ChatGPT memiliki kemampuan untuk lulus ujian medis, menurut laporan, namun bukanlah keputusan yang bijaksana untuk mengandalkannya untuk beberapa penilaian kesehatan yang serius, misalnya, jika pasien dengan nyeri dada perlu dirawat di rumah sakit, menurut penelitian baru.

ChatGPT pintar tetapi gagal dalam penilaian jantung

Dalam penelitian yang dipublikasikan di jurnal PLOS ONE, ChatGPT memberikan kesimpulan berbeda dengan mengembalikan tingkat risiko jantung yang tidak konsisten untuk pasien yang sama dalam penelitian yang melibatkan ribuan pasien nyeri dada.

Seorang peneliti di Fakultas Kedokteran Elson S. Floyd Universitas Negeri Washington, Dr. Thomas Heston, yang juga merupakan penulis utama penelitian tersebut, mengatakan,

“ChatGPT tidak bertindak secara konsisten; mengingat data yang sama persis, ChatGPT akan memberikan skor risiko rendah, kemudian risiko menengah, dan kadang-kadang memberikan skor risiko tinggi.”

Sumber: WSU.

Menurut para peneliti, masalah ini mungkin disebabkan oleh tingkat keacakan yang dibangun dalam versi terbaru perangkat lunak, ChatGPT-4, karena membantu mendiversifikasi jawaban untuk meniru bahasa alami. Namun Heston mengatakan bahwa tingkat keacakan yang sama tidak berlaku untuk kasus penggunaan di layanan kesehatan dan bisa berbahaya, karena memerlukan jawaban tunggal yang konsisten.

Dokter perlu segera mengevaluasi urgensi kondisi pasien, karena nyeri dada merupakan keluhan sehari-hari di ruang gawat darurat rumah sakit.

Beberapa pasien yang sangat serius dapat dengan mudah dikenali dari gejalanya, namun yang lebih sulit adalah mereka yang memiliki risiko lebih rendah, kata Dr. Heston, terutama ketika mereka perlu memutuskan apakah seseorang tidak cukup berisiko untuk dipulangkan ke rumah dengan rawat jalan. layanan atau harus diterima.
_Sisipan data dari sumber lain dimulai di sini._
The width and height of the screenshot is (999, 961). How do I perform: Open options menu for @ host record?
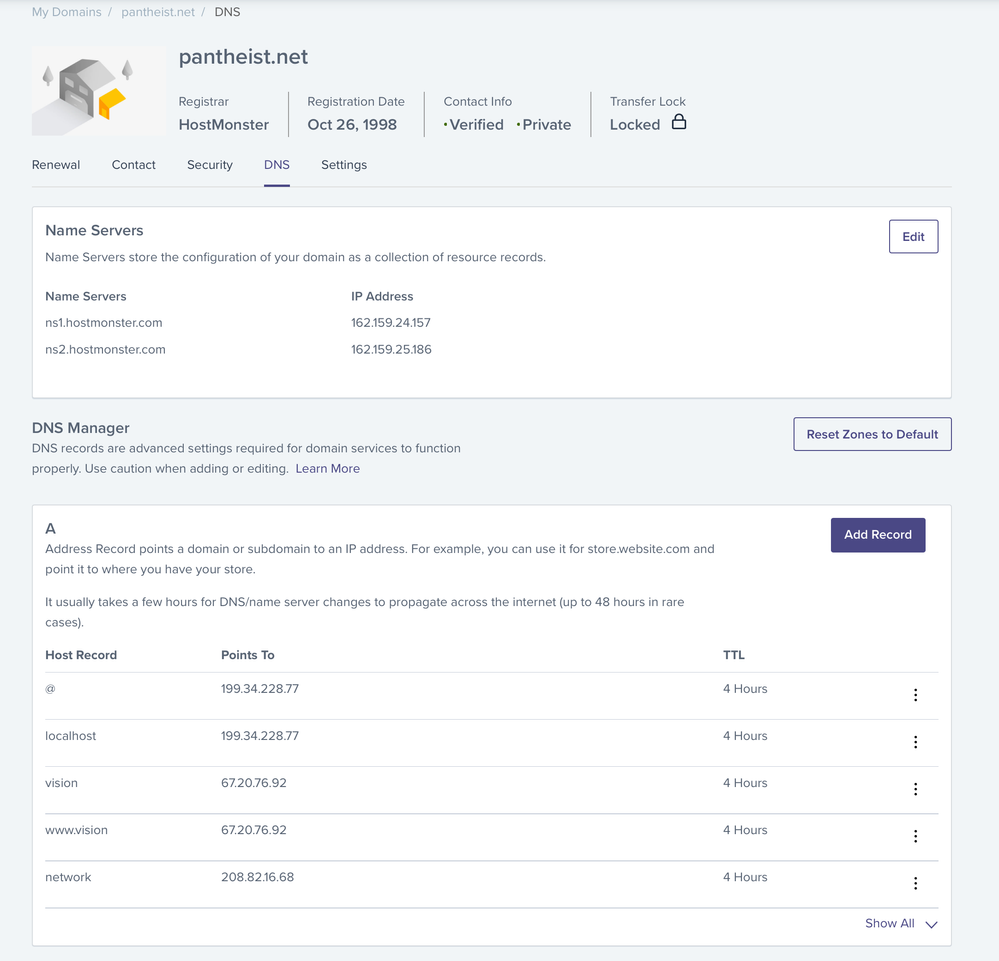coord(915,695)
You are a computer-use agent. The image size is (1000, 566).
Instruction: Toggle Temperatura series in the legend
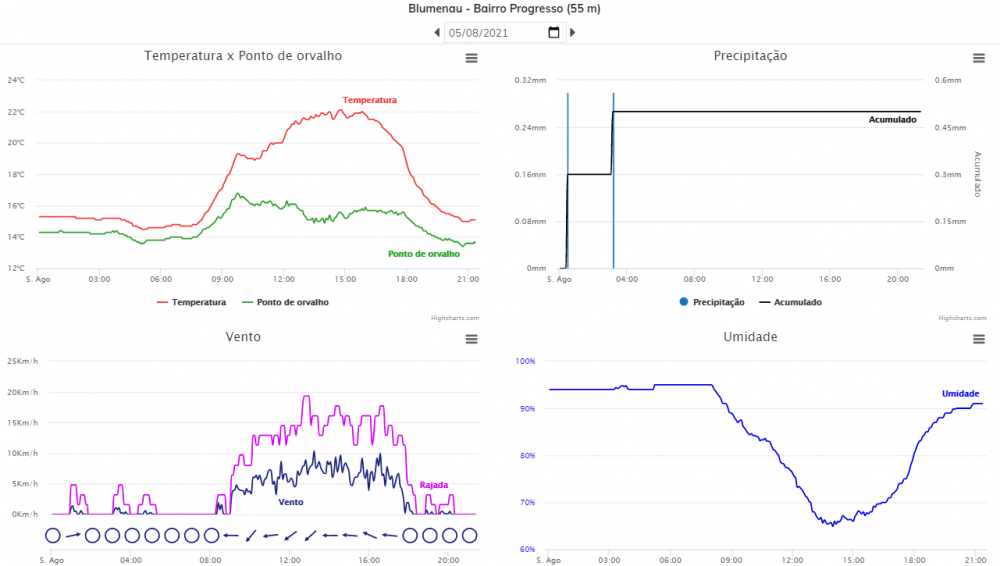click(193, 302)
Sistem lain terbukti lebih andal

Jaringan saraf AI seperti ChatGPT, yang dilatih pada sejumlah besar parameter dengan kumpulan data yang besar, dapat menilai miliaran variabel dalam hitungan detik, sehingga memberikannya kemampuan untuk memahami skenario kompleks dengan lebih cepat dan lebih detail.
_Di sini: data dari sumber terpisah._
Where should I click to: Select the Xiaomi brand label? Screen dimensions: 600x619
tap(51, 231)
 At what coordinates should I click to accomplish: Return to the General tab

Heston mengatakan bahwa sebagian besar profesional medis menggunakan dua model untuk penilaian risiko jantung yang disebut HEART dan TIMI, dan dia menyukai perangkat lunak karena mereka menggunakan sejumlah variabel, termasuk usia, riwayat kesehatan, dan gejala, serta mengandalkan variabel yang lebih sedikit dibandingkan ChatGPT.

Untuk studi penelitian ini, Dr. Heston dan rekan kerjanya, Dr. Lawrence Lewis, dari kampus St. Louis di universitas yang sama, menggunakan tiga kumpulan data yang masing-masing berisi 10.000 kasus yang disimulasikan secara acak. Satu kumpulan data memiliki lima variabel dari skala jantung; yang lain memasukkan tujuh variabel dari TIMI; dan yang ketiga memiliki 44 variabel yang dipilih secara acak.

Untuk dua kumpulan data pertama, ChatGPT menghasilkan penilaian risiko yang tidak konsisten sebesar 45% hingga 48% pada masing-masing kasus simulasi dibandingkan dengan skor TIMI dan HEART yang konstan. Namun untuk kumpulan data ketiga, meskipun dijalankan beberapa kali, ChatGPT memberikan hasil yang berbeda untuk kasus yang sama.

Heston berpendapat bahwa terdapat potensi yang lebih besar untuk GenAI dalam layanan kesehatan seiring dengan kemajuan teknologi, meskipun temuan penelitian ini tidak memuaskan. Menurutnya, rekam medis dapat diunggah ke sistem, dan jika terjadi keadaan darurat, dokter dapat meminta ChatGPT untuk memberikan fakta terpenting tentang pasien. Hal ini juga dapat diminta untuk menghasilkan beberapa kemungkinan diagnosis dan alasan untuk masing-masing diagnosis, yang akan membantu dokter mengatasi suatu masalah.